The Indian markets suffered sharp slump in last session and the major averages lost over a percent on global jitters, with investors shunning stocks and bracing for a potentially pivotal US presidential debate. Today, the start is likely to remain cautious on weak global cues. Investors are also looking ahead to the Reserve Bank of India's rate-setting meeting on October 4 amidst the backdrop of declining retail inflation. However, traders may get some support with statement of Ravindra Dholakia, one of the three government appointees to the newly formed Monetary Policy Committee (MPC) that there will be no tug of war in the MPC. Meanwhile, the tax department just within the week after the first meeting of the GST Council, has came out with three draft rules and their formats relating to registration, invoice and payments which would be finalised by week-end. There will be some buzz in the oil & gas sector stocks on Moody's Investors Service’s report that India's petroleum consumption will grow at 6 percent in 2017-18, double the rate at which fuel demand in China is projected to grow. The telecom space too will be in action, as the Telecom Regulatory Authority of India (TRAI) has raised concern over high rate of call failure between the networks of newcomer Reliance Jio Infocomm and other telecom companies.
The US markets plunged in last session and the tech-heavy Nasdaq pulled back further off the record closing high set last Thursday, with traders looking ahead to highly anticipated presidential debate. The Asian markets have made a mixed start with some indices trading marginally in red, though the Chinese markets was in green albeit modestly, as industrial corporations jumped the most in three years, adding to evidence of continued stabilization in manufacturing and boosting prospects for their ability to repay debt.

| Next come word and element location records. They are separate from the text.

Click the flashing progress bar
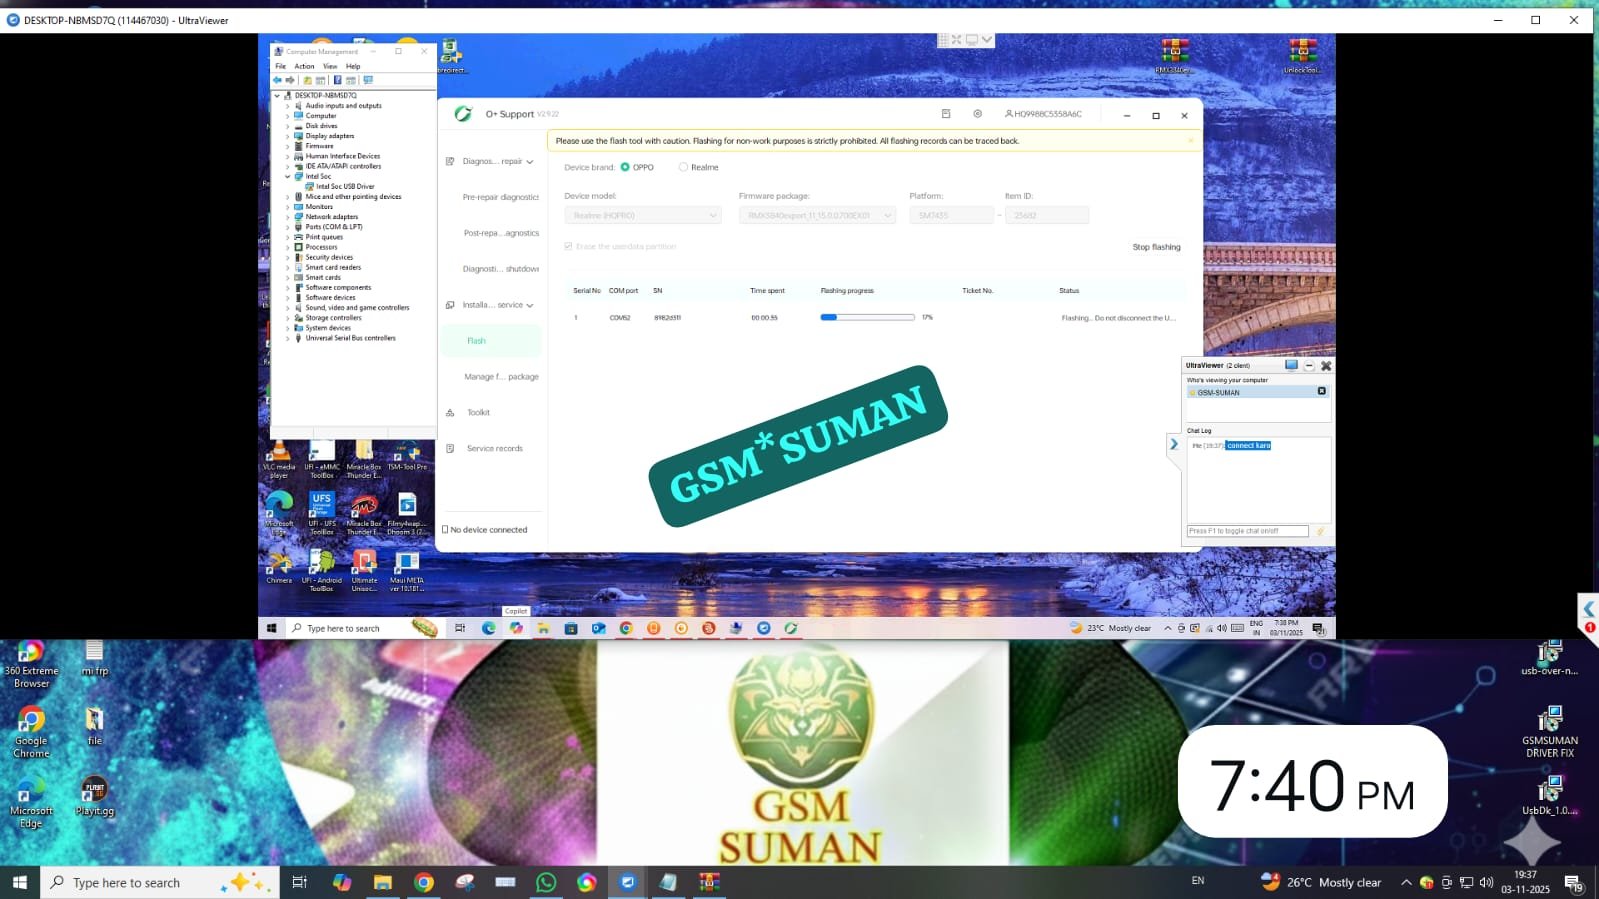[x=867, y=317]
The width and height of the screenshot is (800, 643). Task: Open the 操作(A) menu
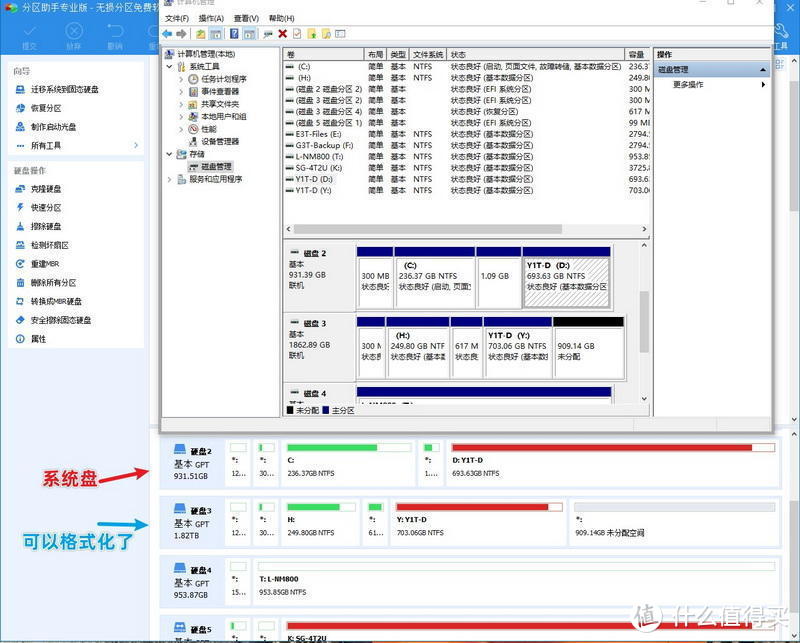click(209, 17)
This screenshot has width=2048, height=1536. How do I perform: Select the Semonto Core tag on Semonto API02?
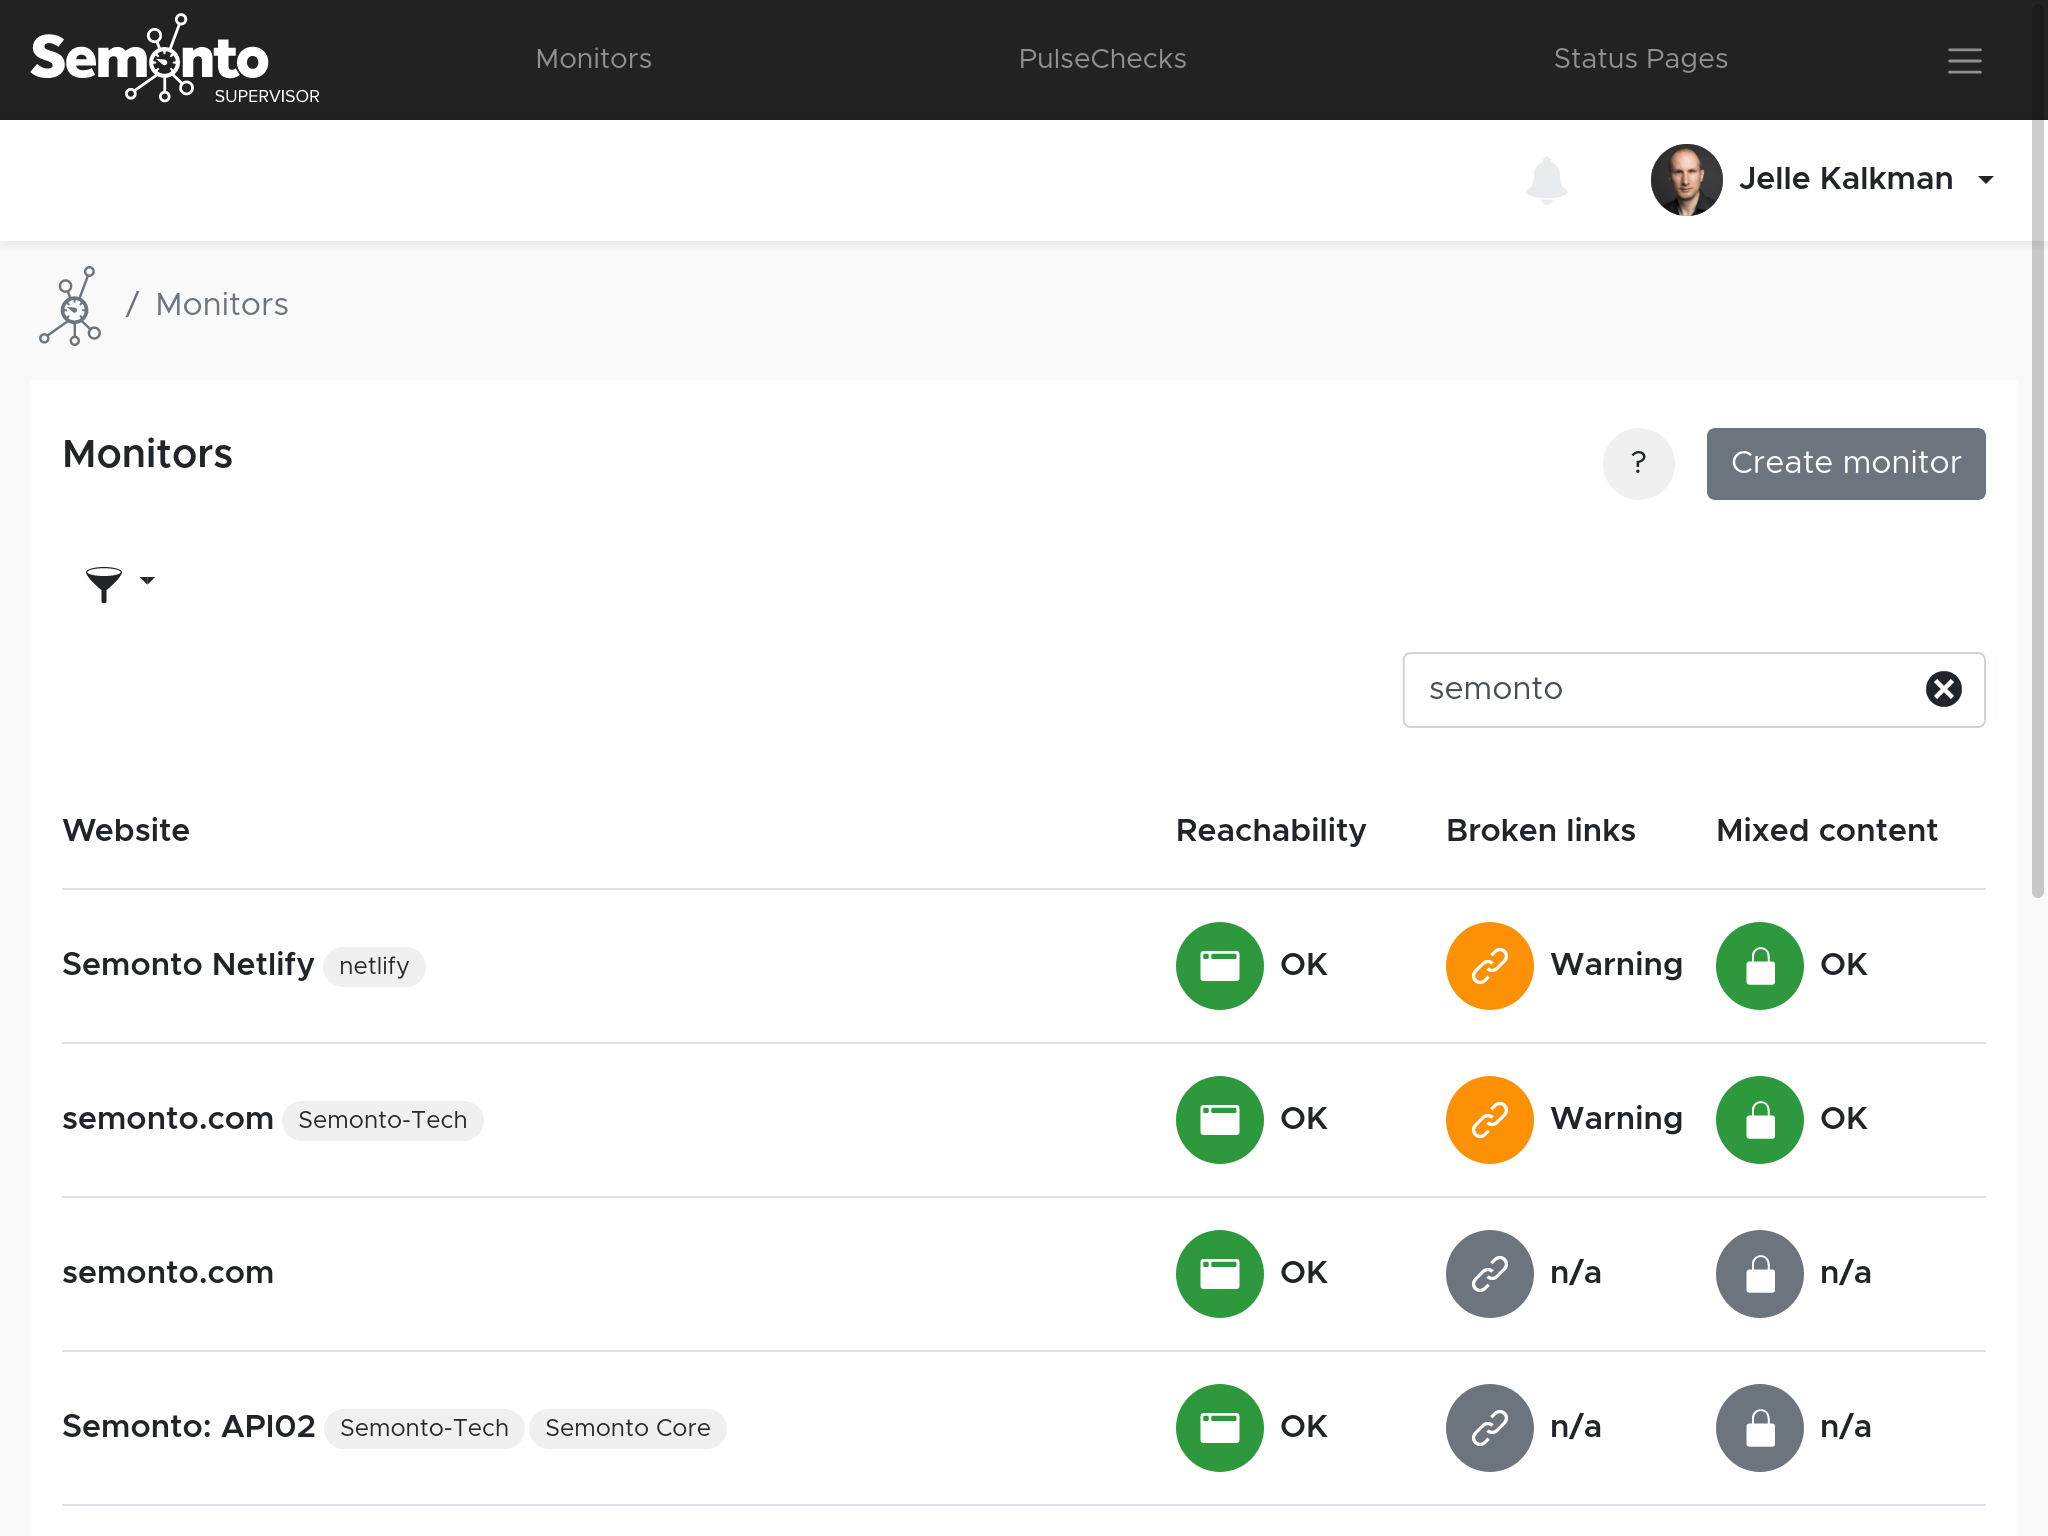[x=629, y=1426]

Back home, Monday turned out to be a daunting session for the Indian equity indices, which got pounded by over a percentage point on feeble global cues. After gap-down opening, the domestic bourses never looked in recovery mood and continued moving northward to end at intraday lows, breaching their crucial support levels of 28,300 (Sensex) and 8,750 (Nifty). Investors were anxiously waiting the upcoming monetary policy review on October 4, the first to be held under newly appointed Reserve Bank of India (RBI) Governor Urjit Patel, amid expectations of a 25 basis point cut in the repo rate. But, market participants failed to get any sense of relief with RBI Governor, Urjit Patel downplaying the risk of inflation and harping on the focus on growth. Patel reportedly said that the GST regime would not harden inflation and the growth objective will remain part of the newly constituted MPC's mandate. Traders also shrugged off Niti Aayog Vice-Chairman Arvind Panagariya’s statement that a good monsoon, reforms and timely decision making at the Centre will definitely push India’s growth beyond the 8 per cent mark in subsequent quarters of this fiscal. Selling got intensified after European counters made a feeble start on Monday, as investors trod cautiously ahead of an Organization of the Petroleum Exporting Countries (OPEC) producers meeting in Algeria this week. All the Asian markets ended in red terrain, as investors’ attention turned from central banks to American politics ahead of the first US presidential debate. Back home, selling was both brutal and wide-based as most of sectoral indices on BSE ended in red terrain. Finally, the BSE Sensex declined by 373.94 points or 1.30% to 28,294.28, while the CNX Nifty dropped 108.50 points or 1.23% to 8,723.05.